## DIRECTIONS
Would you please print exactly the lines that run from the one with "You are a computer-use agent." to the last line of the data, both included, without any pictures?

····················

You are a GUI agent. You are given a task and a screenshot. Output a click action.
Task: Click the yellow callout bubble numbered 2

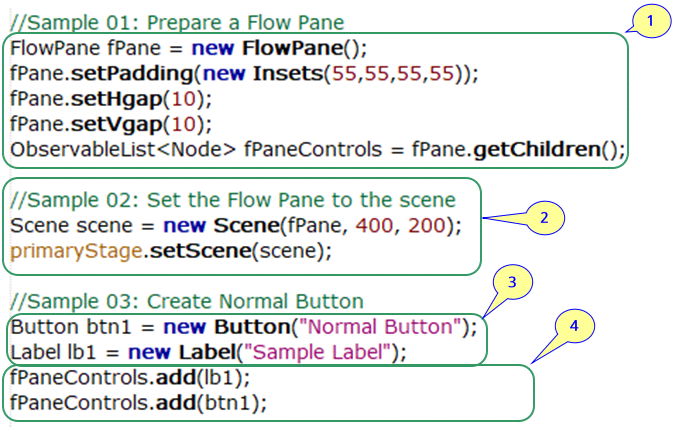(543, 217)
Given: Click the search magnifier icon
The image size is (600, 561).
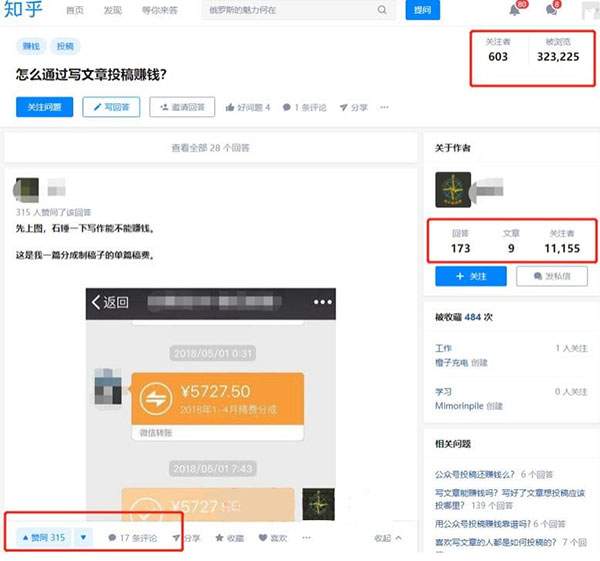Looking at the screenshot, I should coord(382,10).
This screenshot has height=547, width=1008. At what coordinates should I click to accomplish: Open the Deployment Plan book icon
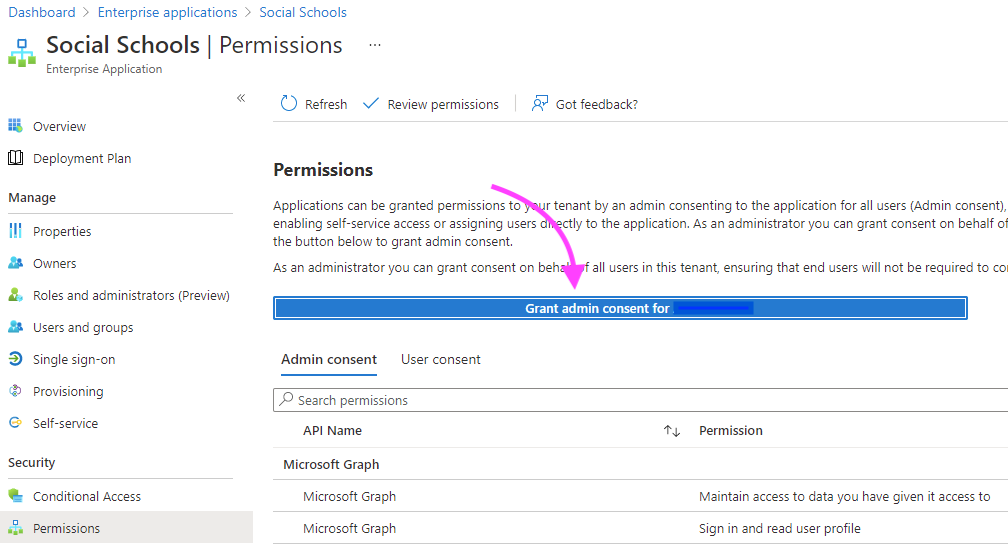(15, 159)
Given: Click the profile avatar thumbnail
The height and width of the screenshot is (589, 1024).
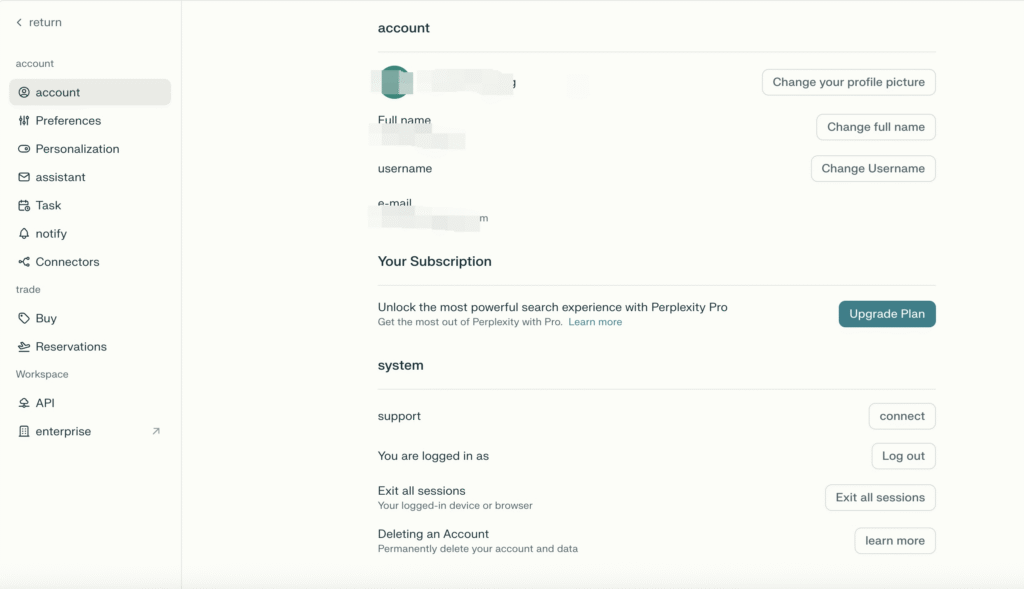Looking at the screenshot, I should 393,82.
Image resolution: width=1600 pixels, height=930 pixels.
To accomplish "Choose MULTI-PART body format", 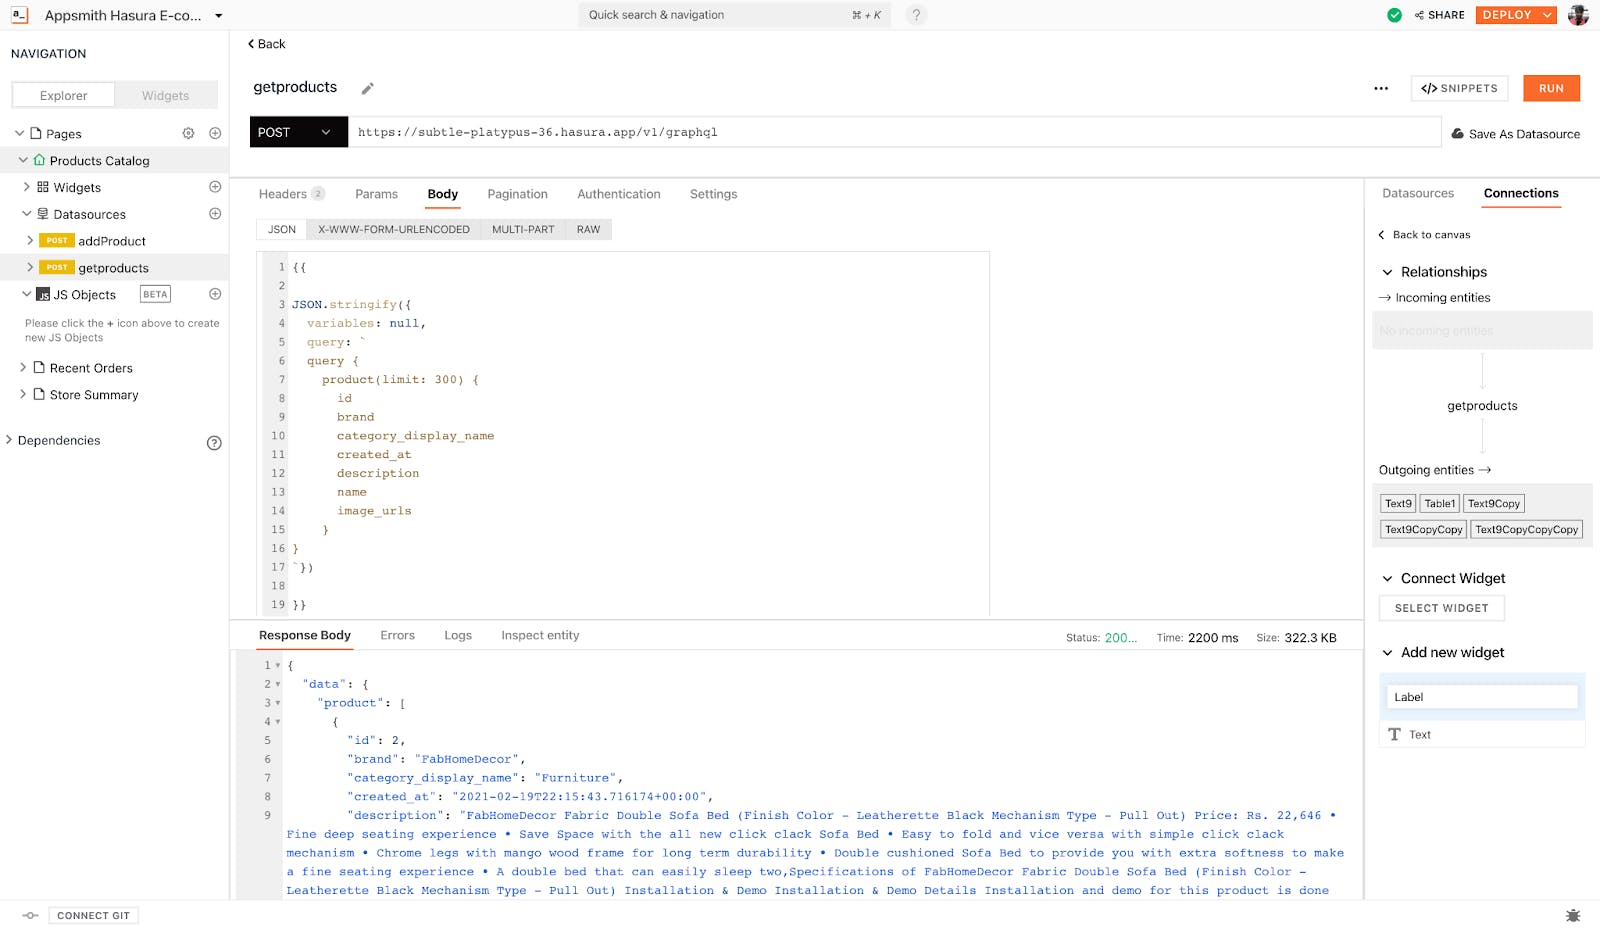I will (x=523, y=230).
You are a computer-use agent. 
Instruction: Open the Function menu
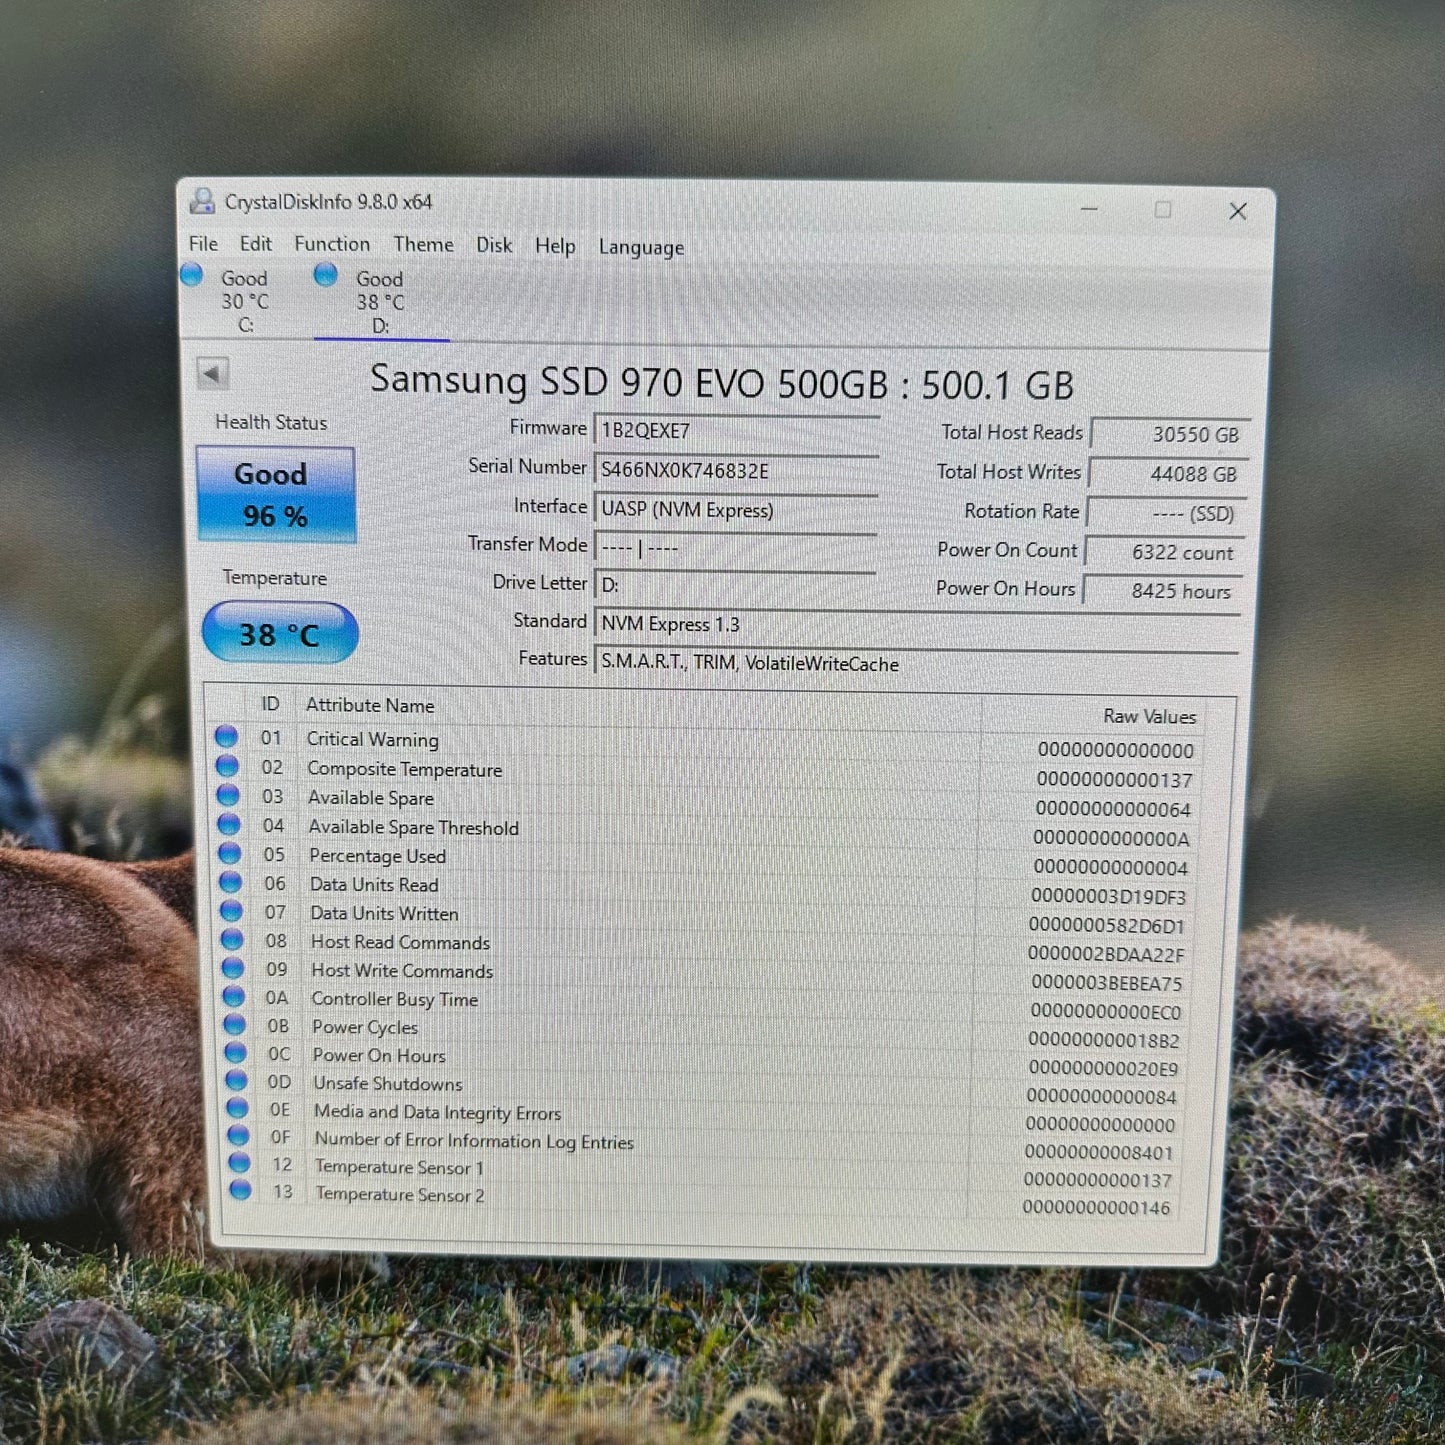tap(332, 244)
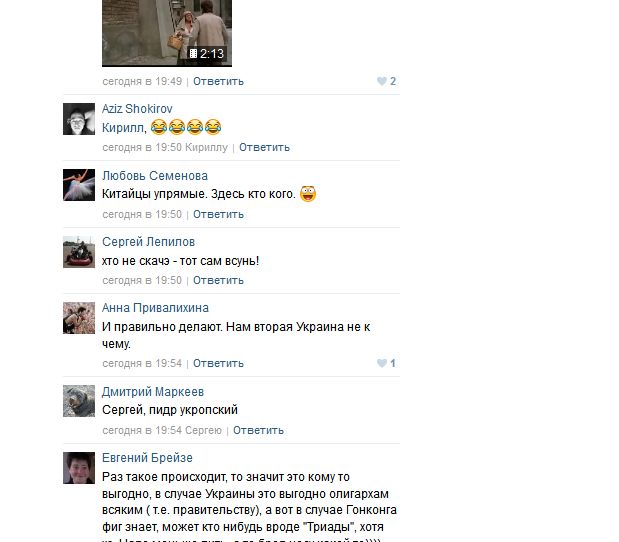Open Анна Привалихина's profile name link
This screenshot has width=619, height=542.
[x=156, y=308]
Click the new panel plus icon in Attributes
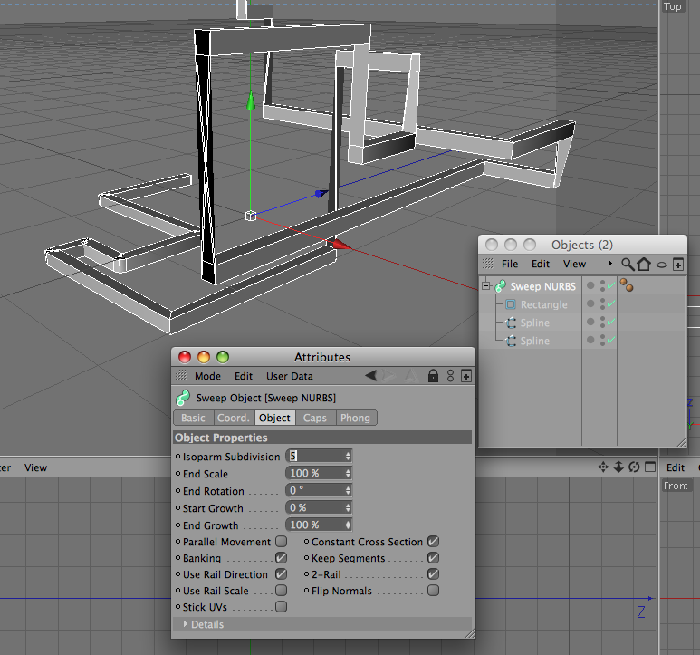Screen dimensions: 700x655 (466, 376)
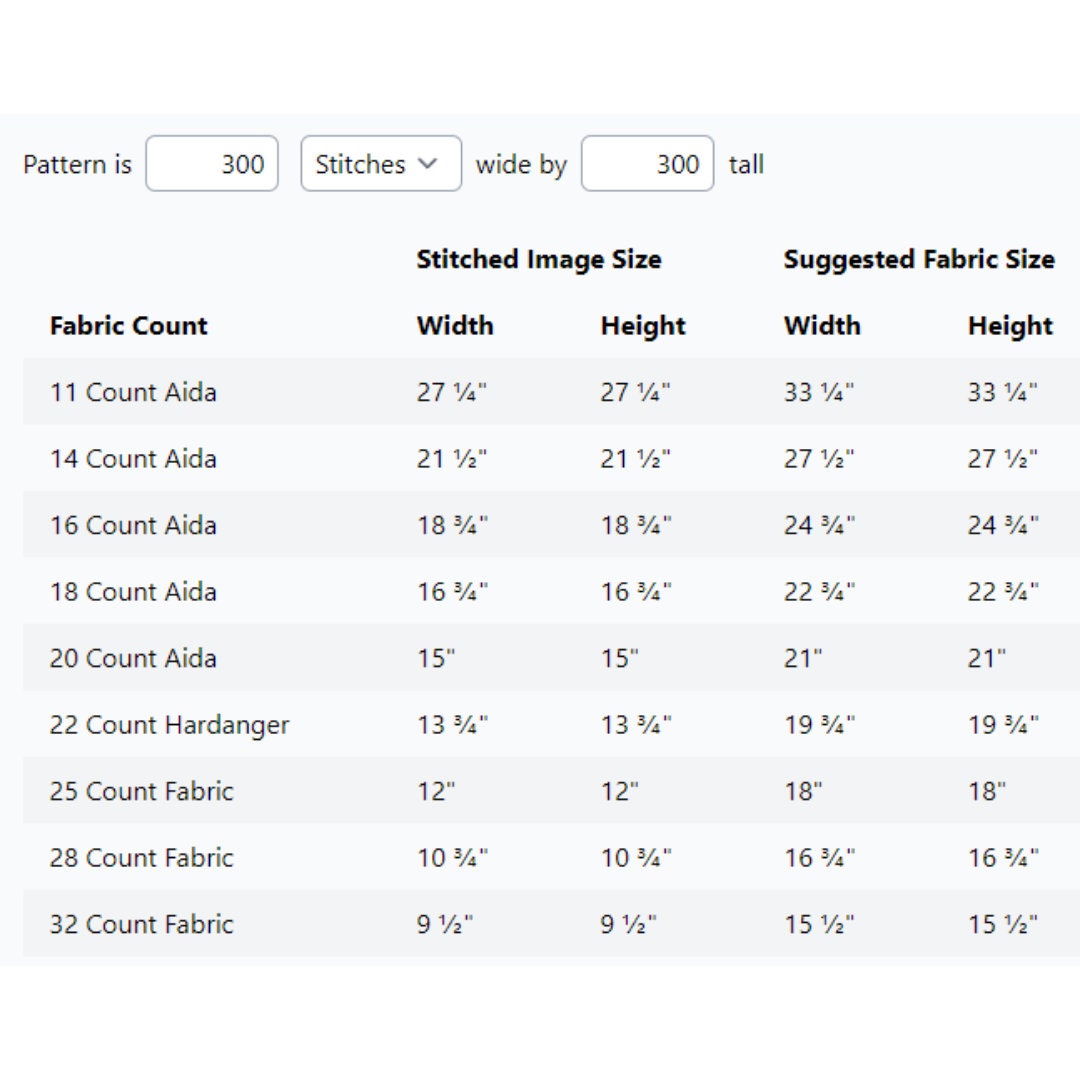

····················

## EXERCISE RESPONSE
You are a computer-use agent. 
Instruction: Open the Function menu
tap(332, 244)
Open Анна Привалихина's profile name link
This screenshot has width=619, height=542.
[x=156, y=308]
Click the new panel plus icon in Attributes
Screen dimensions: 700x655 (466, 376)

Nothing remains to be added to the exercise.